A top publishing executive Wednesday acknowledged Apple's role in reshaping the pricing model for electronic books, as the government sought to prove its case in a price-fixing trial.
Carolyn Reidy, chief executive of Simon & Schuster, admitted her company's involvement in a series of meetings, phone conversations and email exchanges ahead of the introduction of the iPad and a new price scheme for ebooks.
Reidy only grudgingly acknowledged these events in a tense series of exchanges with US Justice Department lawyer Lawrence Buterman in New York federal court, on the third day of the antitrust trial against Apple.
She testified that she met with Apple executive Eddy Cue and that she was aware that other major publishers were in talks with the California tech giant in an effort to end the pricing model imposed by Amazon, which was the leading ebook retailers.
"You left the meeting understanding Apple didn't want (Amazon's price of) $9.95 to continue?" Buterman asked.
"Clearly," Reidy responded.
Reidy had submitted written testimony supporting Apple's defense, and the government called her to corroborate facts in the alleged conspiracy.
During her testimony, the government introduced an email from Reidy to Cue, in which she said she "looked forward" to his progress in "herding us cats."

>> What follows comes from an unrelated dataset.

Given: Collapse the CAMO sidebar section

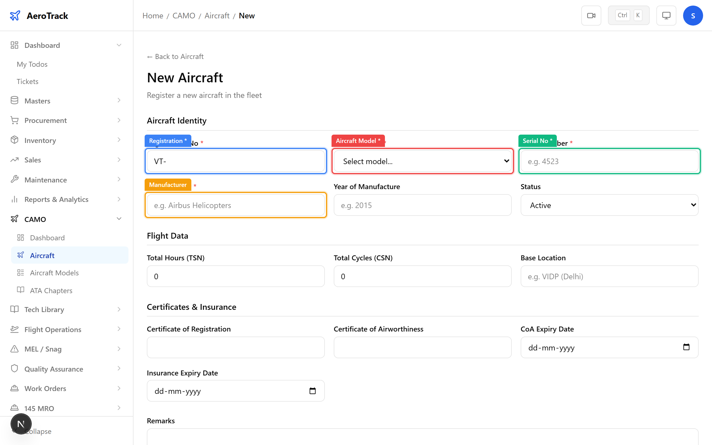Looking at the screenshot, I should coord(119,219).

Reidy appeared reluctant to offer details on the alleged conspiracy, but her testimony could allow the government to slowly build its case in the three-week trial which could deal a blow to the reputation of one of America's leading companies.
Simon & Schuster was among five publishers named in an indictment last year, but the first all settled the charges, leaving Apple alone in the price-fixing conspiracy trial.
The case centers on an intense month and a half of negotiations between Apple and the six largest US publishers ahead of Apple's January 2010 launch of its iPad and the announcement of its e-bookstore.
Prior to then, the publishers sold books to Amazon and other online booksellers through a "retail" model in which the retailer set the price.
After Apple's entry, the industry shifted to an "agency" model, where the publisher sets the price and the online bookseller receives a 30 percent commission.
The government contends that this shift, orchestrated by Apple and imposed on Amazon and other booksellers, ended the days of Amazon's $9.99 online bestsellers and cost consumers hundreds of millions of dollars.
Apple has argued that its interests were in conflict with those of the publishers and that the negotiations were contentious.
Apple insists its updates to the publishers on the overall status of the negotiations were not evidence of collusion, but a pressure tactic to get other publishers to join.
David Shanks, chief executive of Penguin USA, testified on Tuesday that Apple was the "facilitator" of the plan to impose the new pricing scheme for ebooks.